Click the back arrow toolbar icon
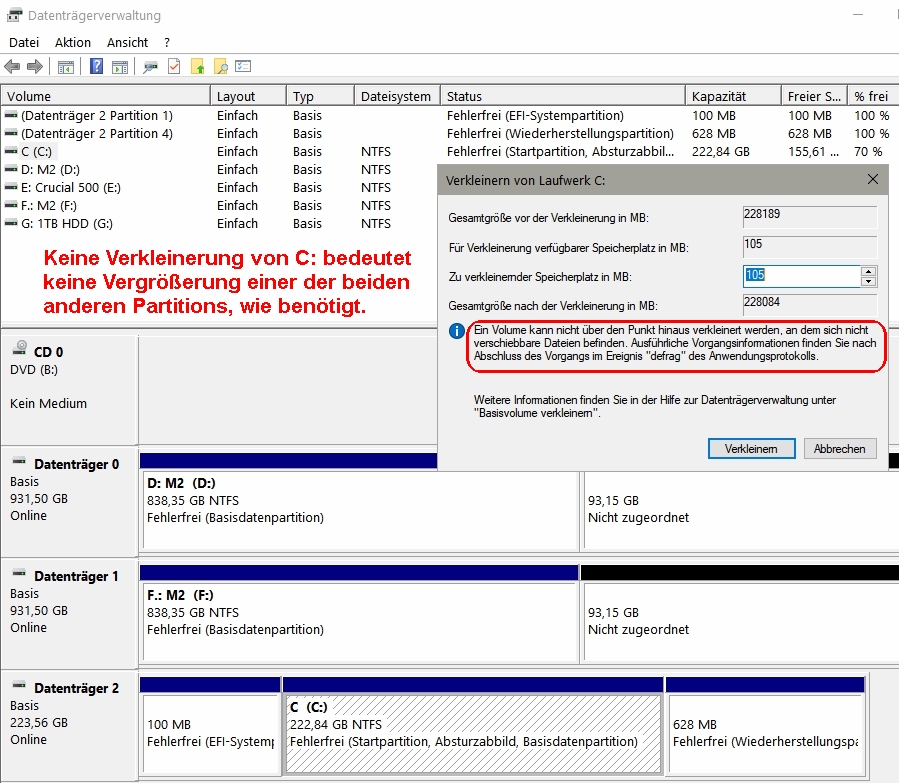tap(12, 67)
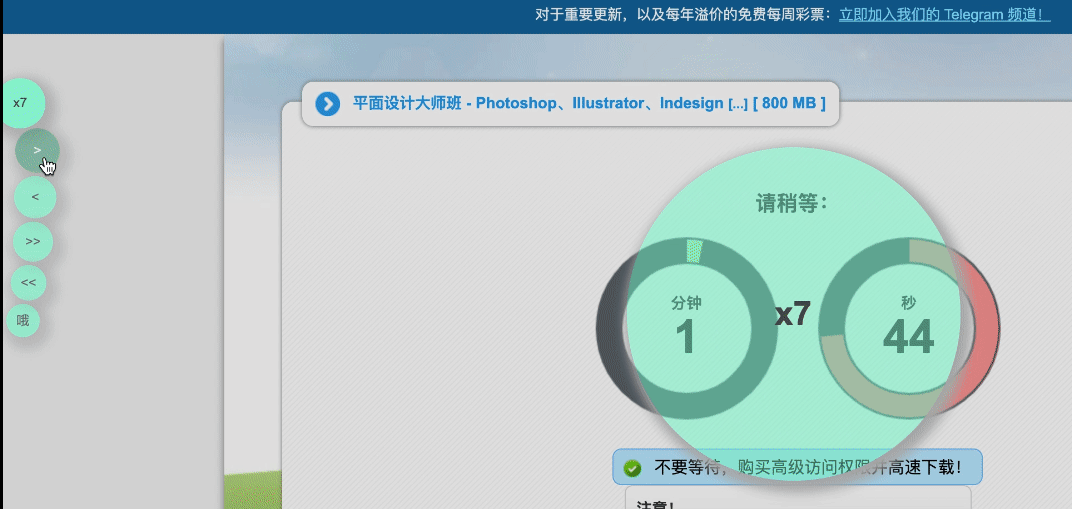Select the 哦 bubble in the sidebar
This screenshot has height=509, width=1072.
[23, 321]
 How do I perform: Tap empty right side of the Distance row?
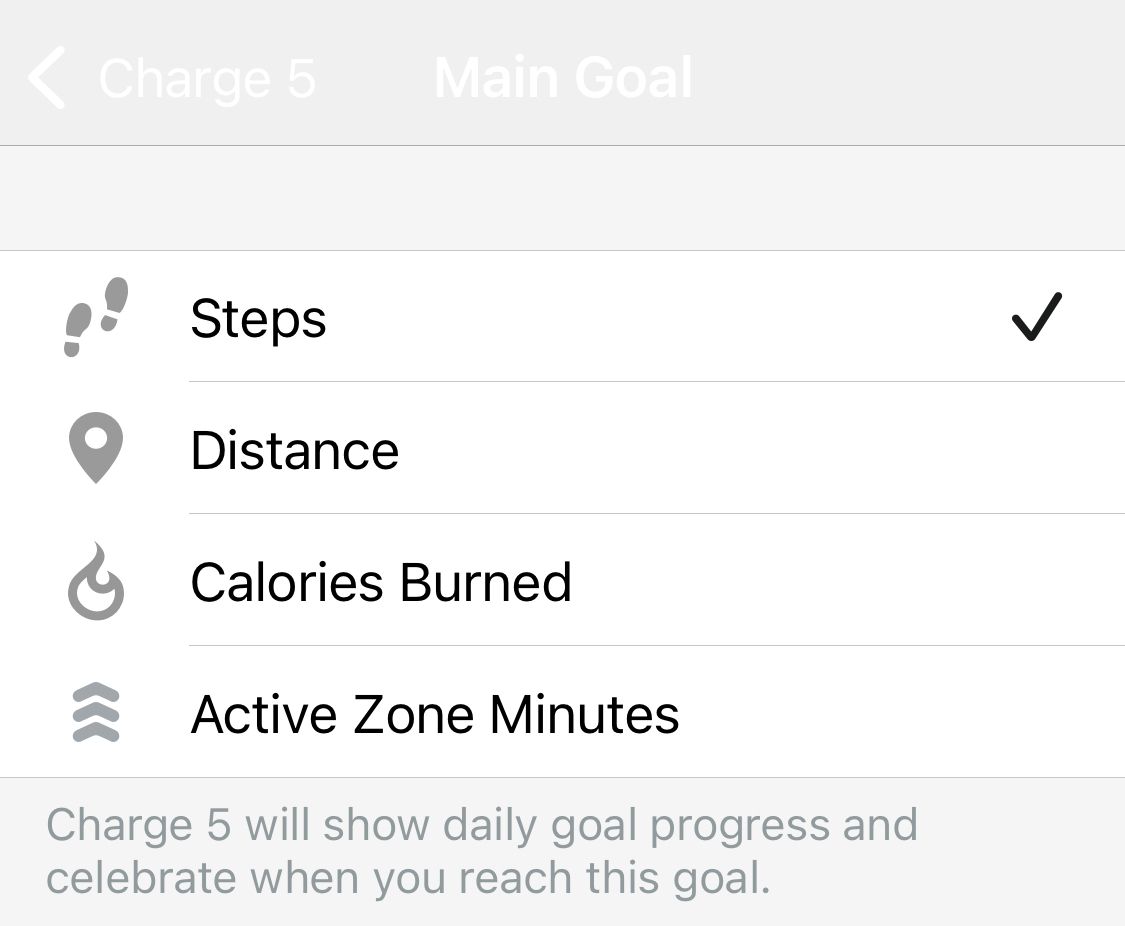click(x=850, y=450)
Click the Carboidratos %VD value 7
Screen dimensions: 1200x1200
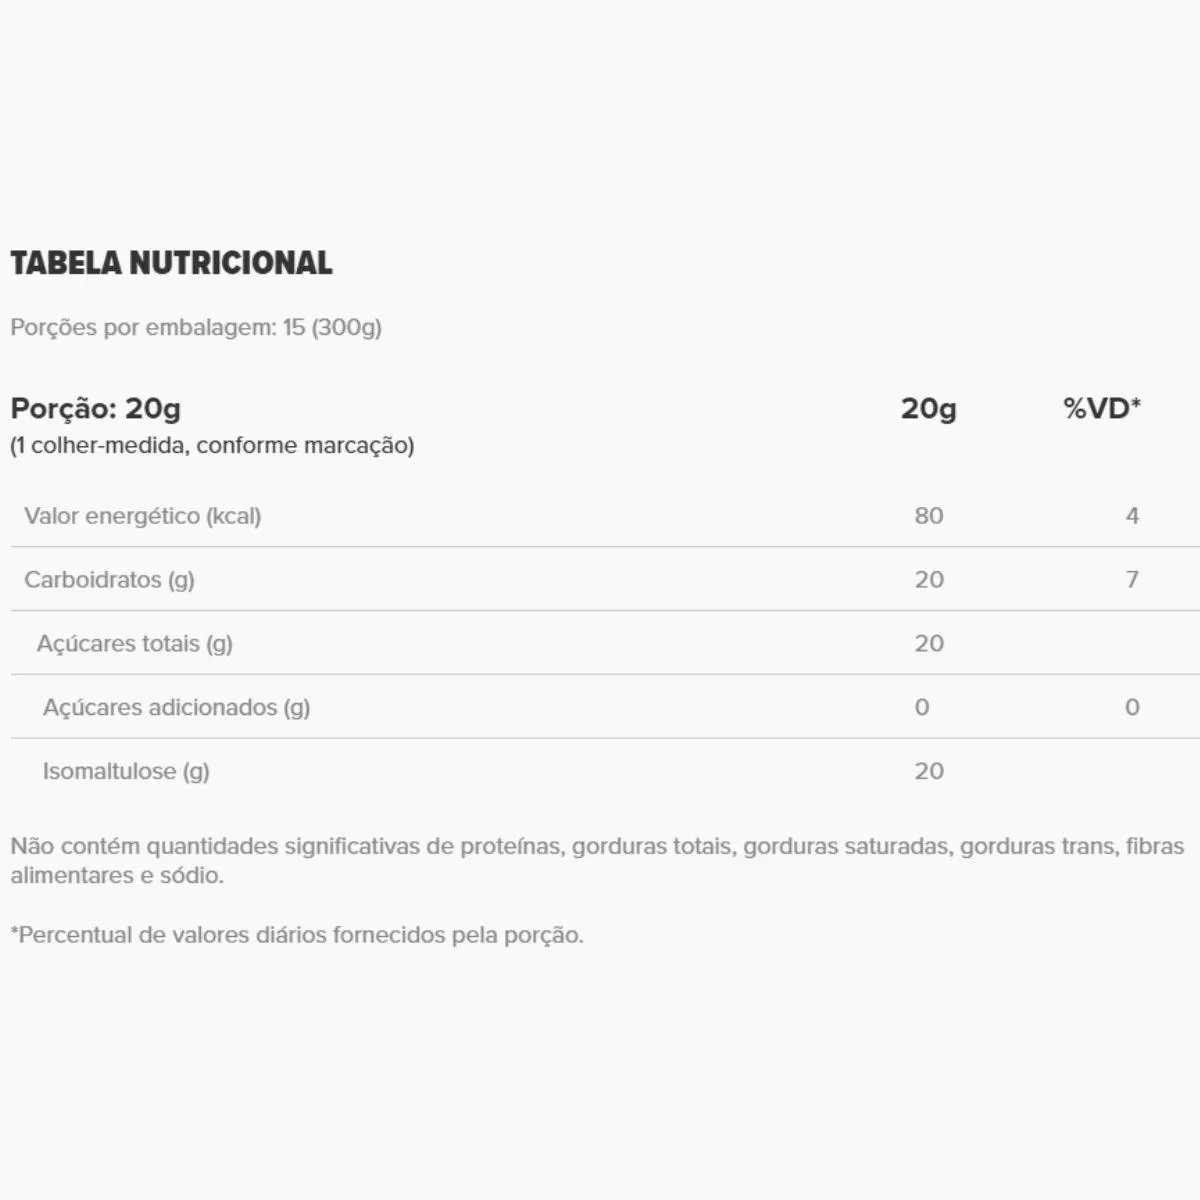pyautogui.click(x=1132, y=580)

_ _ _ _

*Exercise details*
Could you set down every entry again exactly as written, leaving out any pictures?

*Response to this task*
Click the back arrow toolbar icon
tap(12, 67)
Select the 哦 bubble in the sidebar
This screenshot has height=509, width=1072.
[23, 321]
 How do I perform: Tap empty right side of the Distance row?
click(x=850, y=450)
Click the Carboidratos %VD value 7
Screen dimensions: 1200x1200
pyautogui.click(x=1132, y=580)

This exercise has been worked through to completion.